> _WHAT THE TASK ASKS_: Extract all of the data and reproduce it precisely.

** INPUT DATA follows **

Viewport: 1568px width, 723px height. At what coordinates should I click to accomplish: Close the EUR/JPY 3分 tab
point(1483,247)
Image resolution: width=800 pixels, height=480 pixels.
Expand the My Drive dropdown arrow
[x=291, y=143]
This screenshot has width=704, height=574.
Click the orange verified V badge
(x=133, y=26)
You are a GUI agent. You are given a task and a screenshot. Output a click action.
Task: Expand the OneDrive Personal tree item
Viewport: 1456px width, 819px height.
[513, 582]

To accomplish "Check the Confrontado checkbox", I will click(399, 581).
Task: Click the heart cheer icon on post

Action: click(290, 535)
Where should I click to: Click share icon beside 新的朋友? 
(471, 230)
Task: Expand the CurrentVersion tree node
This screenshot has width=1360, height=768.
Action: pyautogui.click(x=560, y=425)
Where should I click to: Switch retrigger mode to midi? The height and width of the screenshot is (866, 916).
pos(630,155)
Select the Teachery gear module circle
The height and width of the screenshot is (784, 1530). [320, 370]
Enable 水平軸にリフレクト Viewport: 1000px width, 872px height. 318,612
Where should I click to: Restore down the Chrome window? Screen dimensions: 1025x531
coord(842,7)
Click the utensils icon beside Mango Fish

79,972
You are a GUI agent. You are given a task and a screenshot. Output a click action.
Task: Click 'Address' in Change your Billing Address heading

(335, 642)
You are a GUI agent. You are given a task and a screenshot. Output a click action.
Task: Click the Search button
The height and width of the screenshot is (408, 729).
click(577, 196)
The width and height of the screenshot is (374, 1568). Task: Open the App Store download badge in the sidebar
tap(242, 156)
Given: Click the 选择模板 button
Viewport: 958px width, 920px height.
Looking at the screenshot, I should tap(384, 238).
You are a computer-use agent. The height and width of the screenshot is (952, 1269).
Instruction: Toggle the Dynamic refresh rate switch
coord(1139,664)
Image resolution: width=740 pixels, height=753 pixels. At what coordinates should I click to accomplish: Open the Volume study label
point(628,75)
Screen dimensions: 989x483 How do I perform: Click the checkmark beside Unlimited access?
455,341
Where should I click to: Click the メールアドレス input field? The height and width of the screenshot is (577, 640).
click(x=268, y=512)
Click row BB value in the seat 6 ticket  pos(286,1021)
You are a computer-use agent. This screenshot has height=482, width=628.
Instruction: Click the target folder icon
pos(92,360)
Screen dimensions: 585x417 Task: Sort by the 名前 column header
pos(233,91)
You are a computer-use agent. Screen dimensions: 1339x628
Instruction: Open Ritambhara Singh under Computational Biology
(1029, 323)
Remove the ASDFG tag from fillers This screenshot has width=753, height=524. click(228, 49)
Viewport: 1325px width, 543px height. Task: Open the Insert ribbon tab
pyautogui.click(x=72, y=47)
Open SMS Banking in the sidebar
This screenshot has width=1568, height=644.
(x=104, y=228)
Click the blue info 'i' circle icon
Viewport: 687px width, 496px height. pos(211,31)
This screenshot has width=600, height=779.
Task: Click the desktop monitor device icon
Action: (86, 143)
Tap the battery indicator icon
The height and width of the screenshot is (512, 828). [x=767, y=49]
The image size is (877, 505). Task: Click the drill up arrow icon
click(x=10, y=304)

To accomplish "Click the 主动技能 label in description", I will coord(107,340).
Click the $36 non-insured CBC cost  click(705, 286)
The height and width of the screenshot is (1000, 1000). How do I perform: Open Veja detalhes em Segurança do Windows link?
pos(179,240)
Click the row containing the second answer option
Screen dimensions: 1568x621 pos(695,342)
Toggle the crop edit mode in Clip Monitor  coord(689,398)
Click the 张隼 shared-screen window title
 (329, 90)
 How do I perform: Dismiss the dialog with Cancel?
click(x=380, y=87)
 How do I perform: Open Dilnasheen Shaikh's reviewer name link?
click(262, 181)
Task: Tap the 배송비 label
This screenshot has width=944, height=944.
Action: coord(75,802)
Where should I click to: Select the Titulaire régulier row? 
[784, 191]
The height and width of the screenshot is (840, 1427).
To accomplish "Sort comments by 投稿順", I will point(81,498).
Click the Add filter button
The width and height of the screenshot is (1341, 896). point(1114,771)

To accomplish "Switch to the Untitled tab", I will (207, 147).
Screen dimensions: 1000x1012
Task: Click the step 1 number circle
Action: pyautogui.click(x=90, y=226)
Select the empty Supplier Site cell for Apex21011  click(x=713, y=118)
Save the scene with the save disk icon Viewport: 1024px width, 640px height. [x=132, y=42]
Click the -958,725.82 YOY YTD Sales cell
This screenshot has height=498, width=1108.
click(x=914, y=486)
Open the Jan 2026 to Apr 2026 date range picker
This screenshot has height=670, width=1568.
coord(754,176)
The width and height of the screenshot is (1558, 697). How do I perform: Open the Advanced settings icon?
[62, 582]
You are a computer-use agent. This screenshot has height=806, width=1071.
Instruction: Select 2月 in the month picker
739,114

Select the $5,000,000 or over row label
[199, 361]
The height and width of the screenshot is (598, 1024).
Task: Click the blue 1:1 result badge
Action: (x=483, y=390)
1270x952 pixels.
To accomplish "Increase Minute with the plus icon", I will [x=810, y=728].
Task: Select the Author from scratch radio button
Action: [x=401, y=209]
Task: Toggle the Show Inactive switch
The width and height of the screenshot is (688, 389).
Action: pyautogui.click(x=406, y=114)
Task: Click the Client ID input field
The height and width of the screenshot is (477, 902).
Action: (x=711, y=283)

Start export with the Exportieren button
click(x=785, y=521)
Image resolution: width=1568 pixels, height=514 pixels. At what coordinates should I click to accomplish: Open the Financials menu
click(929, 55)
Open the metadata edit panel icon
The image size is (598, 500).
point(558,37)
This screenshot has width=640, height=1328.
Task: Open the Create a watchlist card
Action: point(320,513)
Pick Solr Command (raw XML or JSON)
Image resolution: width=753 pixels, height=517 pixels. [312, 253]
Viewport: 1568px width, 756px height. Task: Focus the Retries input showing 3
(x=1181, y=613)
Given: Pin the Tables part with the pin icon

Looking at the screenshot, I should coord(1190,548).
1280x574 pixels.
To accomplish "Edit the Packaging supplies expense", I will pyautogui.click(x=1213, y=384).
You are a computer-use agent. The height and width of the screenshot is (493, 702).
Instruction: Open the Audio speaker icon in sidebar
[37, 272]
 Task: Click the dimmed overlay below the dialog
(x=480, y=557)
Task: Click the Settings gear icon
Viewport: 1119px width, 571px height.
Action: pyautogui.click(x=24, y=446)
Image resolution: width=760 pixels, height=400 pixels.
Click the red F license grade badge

** End of INPUT DATA **

> _SOLUTION TO THIS PROBLEM_:
Viewport: 1568px width, 723px height. At what coordinates should I click to accomplish: Close the EUR/JPY 3分 tab
point(1483,247)
Image resolution: width=800 pixels, height=480 pixels.
Expand the My Drive dropdown arrow
[x=291, y=143]
This screenshot has width=704, height=574.
Click the orange verified V badge
(x=133, y=26)
You are a GUI agent. You are given a task and a screenshot. Output a click action.
Task: Expand the OneDrive Personal tree item
Viewport: 1456px width, 819px height.
[513, 582]

To accomplish "Check the Confrontado checkbox", I will click(399, 581).
Task: Click the heart cheer icon on post

Action: click(290, 535)
Where should I click to: Click share icon beside 新的朋友? 
(471, 230)
Task: Expand the CurrentVersion tree node
This screenshot has width=1360, height=768.
Action: pyautogui.click(x=560, y=425)
Where should I click to: Switch retrigger mode to midi? The height and width of the screenshot is (866, 916).
pos(630,155)
Select the Teachery gear module circle
The height and width of the screenshot is (784, 1530). [320, 370]
Enable 水平軸にリフレクト Viewport: 1000px width, 872px height. 318,612
Where should I click to: Restore down the Chrome window? Screen dimensions: 1025x531
coord(842,7)
Click the utensils icon beside Mango Fish

79,972
You are a GUI agent. You are given a task and a screenshot. Output a click action.
Task: Click 'Address' in Change your Billing Address heading

(335, 642)
You are a GUI agent. You are given a task and a screenshot. Output a click action.
Task: Click the Search button
The height and width of the screenshot is (408, 729).
click(577, 196)
The width and height of the screenshot is (374, 1568). Task: Open the App Store download badge in the sidebar
tap(242, 156)
Given: Click the 选择模板 button
Viewport: 958px width, 920px height.
Looking at the screenshot, I should tap(384, 238).
You are a computer-use agent. The height and width of the screenshot is (952, 1269).
Instruction: Toggle the Dynamic refresh rate switch
coord(1139,664)
Image resolution: width=740 pixels, height=753 pixels. At what coordinates should I click to accomplish: Open the Volume study label
point(628,75)
Screen dimensions: 989x483 How do I perform: Click the checkmark beside Unlimited access?
455,341
Where should I click to: Click the メールアドレス input field? The height and width of the screenshot is (577, 640).
click(x=268, y=512)
Click row BB value in the seat 6 ticket  pos(286,1021)
You are a computer-use agent. This screenshot has height=482, width=628.
Instruction: Click the target folder icon
pos(92,360)
Screen dimensions: 585x417 Task: Sort by the 名前 column header
pos(233,91)
You are a computer-use agent. Screen dimensions: 1339x628
Instruction: Open Ritambhara Singh under Computational Biology
(1029, 323)
Remove the ASDFG tag from fillers This screenshot has width=753, height=524. click(228, 49)
Viewport: 1325px width, 543px height. Task: Open the Insert ribbon tab
pyautogui.click(x=72, y=47)
Open SMS Banking in the sidebar
This screenshot has width=1568, height=644.
(x=104, y=228)
Click the blue info 'i' circle icon
Viewport: 687px width, 496px height. pos(211,31)
This screenshot has width=600, height=779.
Task: Click the desktop monitor device icon
Action: (86, 143)
Tap the battery indicator icon
The height and width of the screenshot is (512, 828). [x=767, y=49]
The image size is (877, 505). Task: Click the drill up arrow icon
click(x=10, y=304)

To accomplish "Click the 主动技能 label in description", I will coord(107,340).
Click the $36 non-insured CBC cost  click(705, 286)
The height and width of the screenshot is (1000, 1000). How do I perform: Open Veja detalhes em Segurança do Windows link?
pos(179,240)
Click the row containing the second answer option
Screen dimensions: 1568x621 pos(695,342)
Toggle the crop edit mode in Clip Monitor  coord(689,398)
Click the 张隼 shared-screen window title
 (329, 90)
 How do I perform: Dismiss the dialog with Cancel?
click(x=380, y=87)
 How do I perform: Open Dilnasheen Shaikh's reviewer name link?
click(262, 181)
Task: Tap the 배송비 label
This screenshot has width=944, height=944.
Action: coord(75,802)
Where should I click to: Select the Titulaire régulier row? 
[784, 191]
The height and width of the screenshot is (840, 1427).
To accomplish "Sort comments by 投稿順", I will point(81,498).
Click the Add filter button
The width and height of the screenshot is (1341, 896). point(1114,771)

To accomplish "Switch to the Untitled tab", I will (207, 147).
Screen dimensions: 1000x1012
Task: Click the step 1 number circle
Action: pyautogui.click(x=90, y=226)
Select the empty Supplier Site cell for Apex21011  click(x=713, y=118)
Save the scene with the save disk icon Viewport: 1024px width, 640px height. [x=132, y=42]
Click the -958,725.82 YOY YTD Sales cell
This screenshot has height=498, width=1108.
click(x=914, y=486)
Open the Jan 2026 to Apr 2026 date range picker
This screenshot has height=670, width=1568.
coord(754,176)
The width and height of the screenshot is (1558, 697). How do I perform: Open the Advanced settings icon?
[62, 582]
You are a computer-use agent. This screenshot has height=806, width=1071.
Instruction: Select 2月 in the month picker
739,114

Select the $5,000,000 or over row label
[199, 361]
The height and width of the screenshot is (598, 1024).
Task: Click the blue 1:1 result badge
Action: (x=483, y=390)
1270x952 pixels.
To accomplish "Increase Minute with the plus icon", I will [x=810, y=728].
Task: Select the Author from scratch radio button
Action: [x=401, y=209]
Task: Toggle the Show Inactive switch
The width and height of the screenshot is (688, 389).
Action: pyautogui.click(x=406, y=114)
Task: Click the Client ID input field
The height and width of the screenshot is (477, 902).
Action: (x=711, y=283)

Start export with the Exportieren button
click(x=785, y=521)
Image resolution: width=1568 pixels, height=514 pixels. At what coordinates should I click to accomplish: Open the Financials menu
click(929, 55)
Open the metadata edit panel icon
The image size is (598, 500).
point(558,37)
This screenshot has width=640, height=1328.
Task: Open the Create a watchlist card
Action: point(320,513)
Pick Solr Command (raw XML or JSON)
Image resolution: width=753 pixels, height=517 pixels. [312, 253]
Viewport: 1568px width, 756px height. Task: Focus the Retries input showing 3
(x=1181, y=613)
Given: Pin the Tables part with the pin icon

Looking at the screenshot, I should coord(1190,548).
1280x574 pixels.
To accomplish "Edit the Packaging supplies expense", I will pyautogui.click(x=1213, y=384).
You are a computer-use agent. The height and width of the screenshot is (493, 702).
Instruction: Open the Audio speaker icon in sidebar
[37, 272]
 Task: Click the dimmed overlay below the dialog
(x=480, y=557)
Task: Click the Settings gear icon
Viewport: 1119px width, 571px height.
Action: pyautogui.click(x=24, y=446)
Image resolution: width=760 pixels, height=400 pixels.
Click the red F license grade badge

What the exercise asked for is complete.